HEALTH: Innovative therapy revives paralysed dad’s dream of walking daughters down the aisle


By Lucy Ashton

A father-of-four who was left with almost no hope of walking again after a horrific car crash in 2020, is now dreaming of walking his daughters down the aisle thanks to an innovative therapy he is receiving at the Queen Elizabeth National Spinal Injuries Unit (QENSIU) in Glasgow.

Luke Louden, 32, suffered a broken neck and back, alongside multiple serious leg injuries, in the accident in August 2020, and for more than two years he was forced to contemplate the end of his life as he knew it.

“I was a dairyman before the accident,” said Luke, “and when I had the accident I knew instantly I was paralysed. The doctors didn’t say there was no chance of walking but they said there was a slim chance.

“It was really hard at the start, and I didn’t really know what to do. I was really fit and active, so to lose the use of my legs was tough.

“Early in my therapy, I put so much work in and didn’t see any return, and I could feel my hope just draining away. To make things worse, it was in the middle of lockdown, and I couldn’t see my family for months. That was really hard.”

Luke with his four children, and his wife Anna.

However, in September this year Luke became the first patient to receive treatment with the newly installed ZeroG Gait and Balance System, a robotic apparatus where a patient is supported during therapy, automatically synchronising with their movements to help them walk and prevent falls. It is the first of its kind in Scotland.

“Quite quickly I began to feel the benefits, and now there’s less pain, fewer spasms, I sleep better and I have lost weight. It’s also been huge for my mental health.

“It’s transformed my life and how I feel. I’ve gone from hardly being able to move to being able to walk 20 metres non-stop on the bars. My record on the ZeroG system is 57 metres!

“I’d love to keep improving but, to be honest, if I couldn’t achieve any more I’d be happy the way I am. Just to be able to stand, even if it’s with a frame, is amazing.

“If you’d asked me six weeks ago if I could even achieve that I’d have said don’t be daft. But now I can stand next to my kids.”

Claire Lincoln, Senior Research Physiotherapist at the QENSIU, is one of the team who use the ZeroG system to work with patients. She said: “There is an understanding that the more repetitions of a movement we can manage, the better the neurological recovery. Before we installed this system, we were often limited in the number of repetitions we could achieve, given that we needed up to four physiotherapists for any session, and the patient would quickly become fatigued.

“Now we can achieve so much more. We only need one physio to support a patient using ZeroG, and the patient can do a lot more before becoming too tired. The system also allows us to be more creative with the activities we undertake, which means the patient gets more enjoyment and satisfaction while also seeing additional benefit.
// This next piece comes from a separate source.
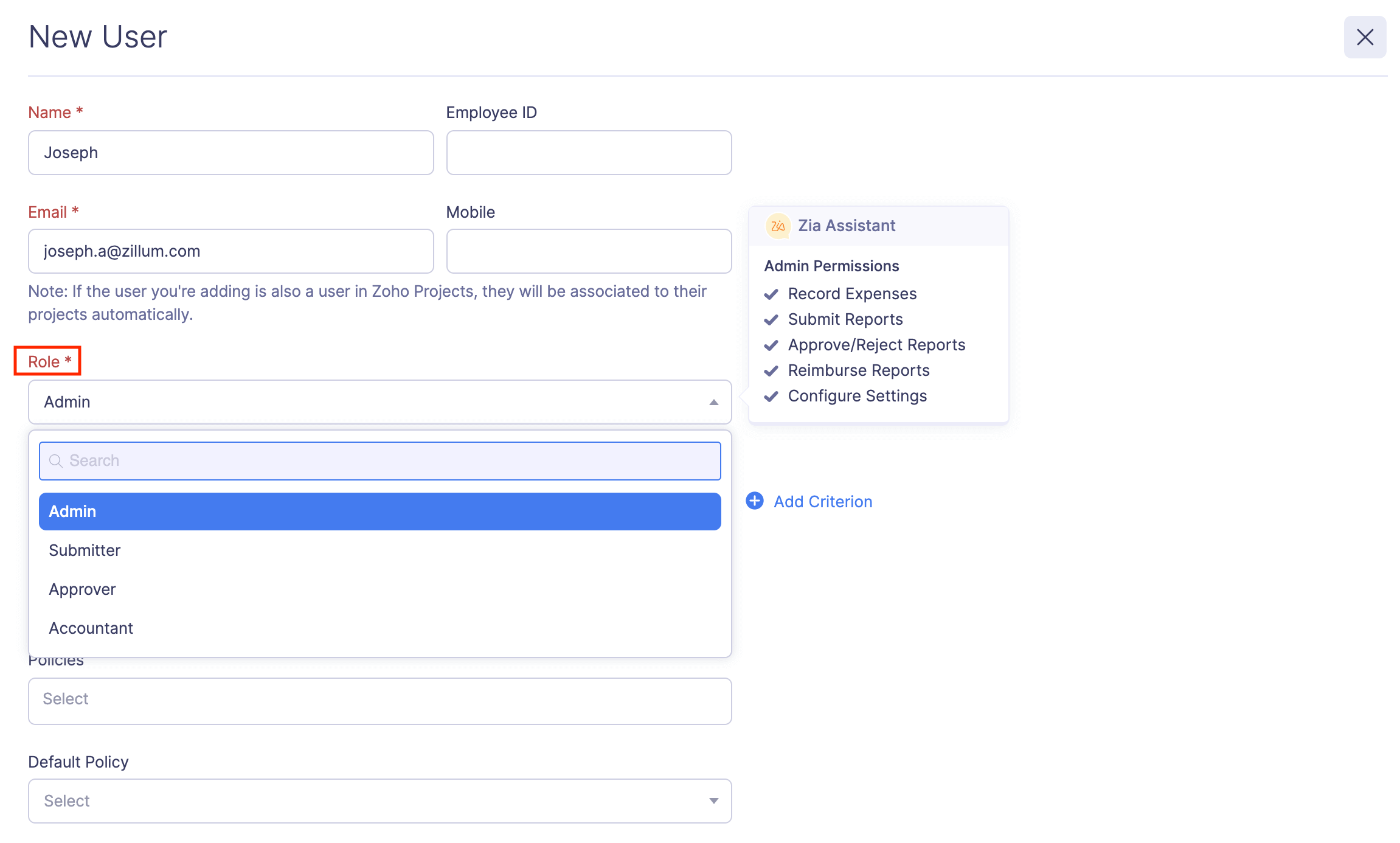
Task: Click the Zia Assistant icon
Action: pos(777,225)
“We are still learning the full potential of the system, but because of the support and added safety it gives patients, already it’s allowed us to try therapies earlier than would have been possible before.
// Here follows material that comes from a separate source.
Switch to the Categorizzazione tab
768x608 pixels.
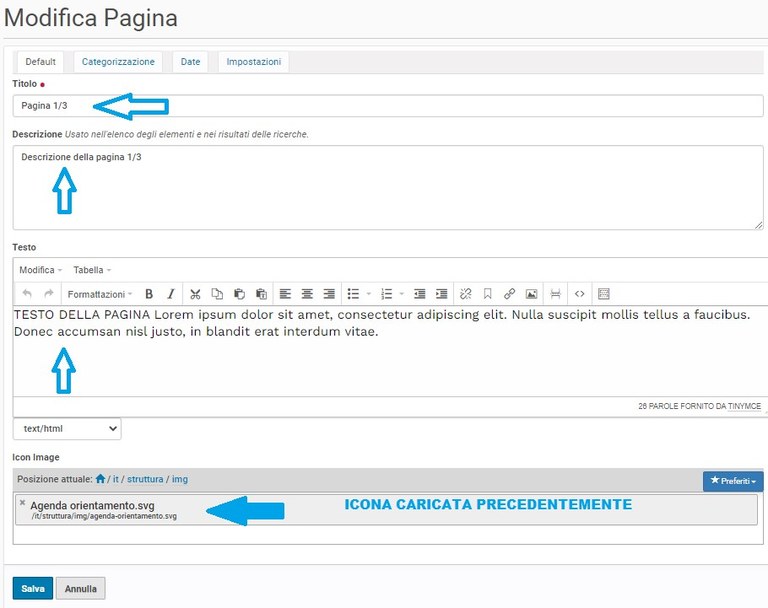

“We have so many more options. We’re not necessarily doing anything different, but it allows us to try things in a different way.”

Luke and physiotherapist Claire Lincoln during a ZeroG session.

Consultant in Spinal Injuries Dr Mariel Purcell is lead clinician at the unit and director of medical research. She said: “When the unit first opened 30 years ago, a lot of the patient we saw were completely paralysed, from the neck or waist down. Now we are seeing different types of injuries, and more patients have the potential to get back on their feet.

“We used to see a lot of young males, who had perhaps been in a car crash or suffered an industrial accident, but the advances in safety – seat belt wearing and health and safety laws – have made a real difference.

“Now we are seeing damage that isn’t as bad, and we’re seeing older patients who have experienced lower-velocity injuries. This gives us a real chance to help these patients – and the ZeroG system will be instrumental in this work.”

Luke has a wife, Anna, and children Anna, 8, Chloe, 6, Mary, 4, and Isaac, 3, and they have been his inspiration and support.

“They have kept me going – especially my wife. I don’t know how I would have managed without her. I’ve had some really dark times, but now I can look forward with real hope.

“The dream would obviously be to walk my girls down the aisle, so I’m going to keep going, to keep trying, for Anna and all my children. I mean, look what this system has done for me up to now – you never know what further advances are round the corner.

“Don’t get me wrong, it’s been tough, and the future is daunting, but the team here have been amazing, and I know they’ve got my back.”

Since September, Luke has been involved in one of two research studies using the ZeroG system.

The first is eWalk – which Luke is involved with – which involves patients with an chronic incomplete spinal cord injury (which means there is some function below a patient’s injury), who have been living with their injury for at least a year. They receive intensive walking training with body weight support from the ZeroG system, alongside spinal cord stimulation.

The second also involves patients with acute incomplete spinal cord injury. It involves an addition 12 hours of therapy on the ZeroG system every week, over and above their usual care.